Job:
Update the lines starting with the line containing "Where should I" and going on through the line containing "pos(1245,113)", replacing "Overview tab" with "Summary tab" and leaving everything else unchanged. Give only those lines, and leave the pictures out.

Exercise inputs:
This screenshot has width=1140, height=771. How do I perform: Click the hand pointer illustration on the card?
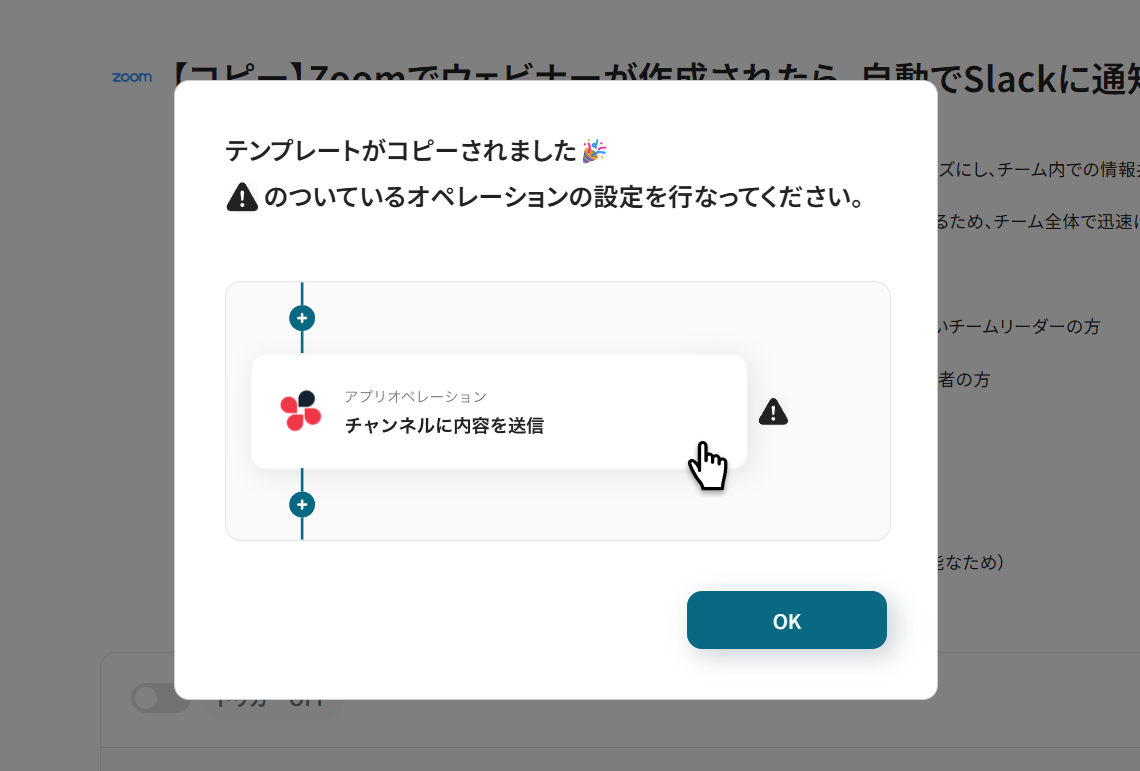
...
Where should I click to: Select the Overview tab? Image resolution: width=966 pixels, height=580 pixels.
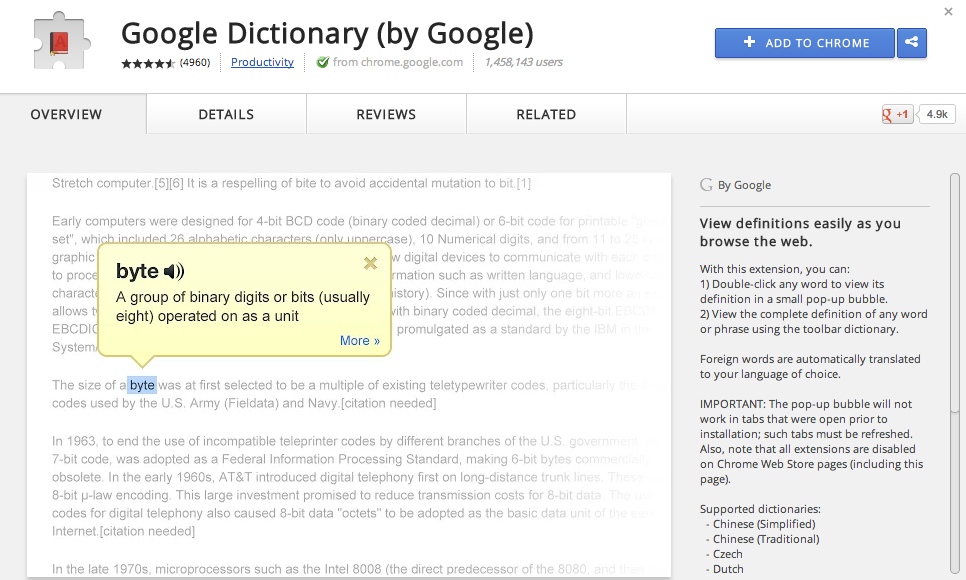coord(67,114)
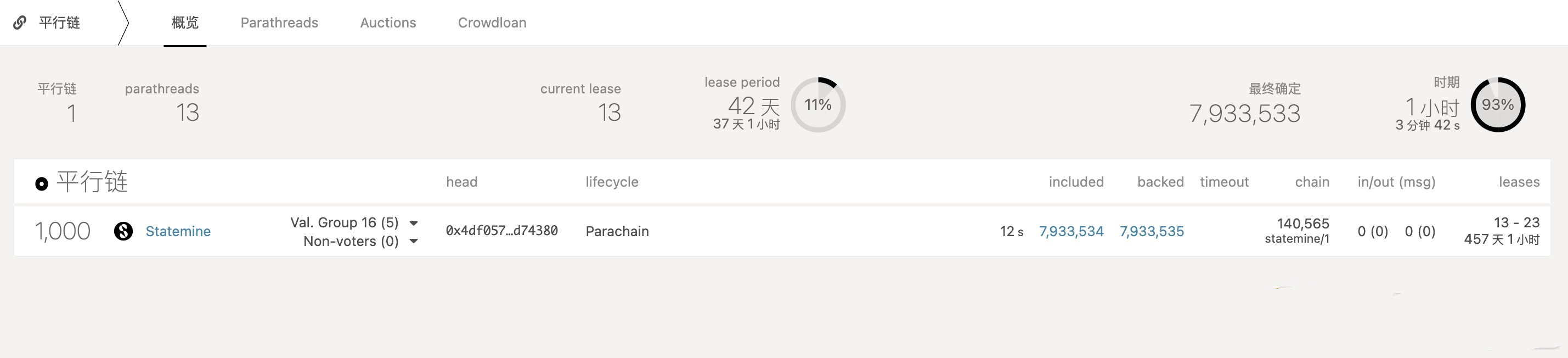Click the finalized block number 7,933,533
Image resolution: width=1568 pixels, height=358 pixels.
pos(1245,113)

Task output:
Where should I click to: Select the Summary tab? Image resolution: width=966 pixels, height=580 pixels.
coord(67,114)
Click the finalized block number 7,933,533
Image resolution: width=1568 pixels, height=358 pixels.
pos(1245,113)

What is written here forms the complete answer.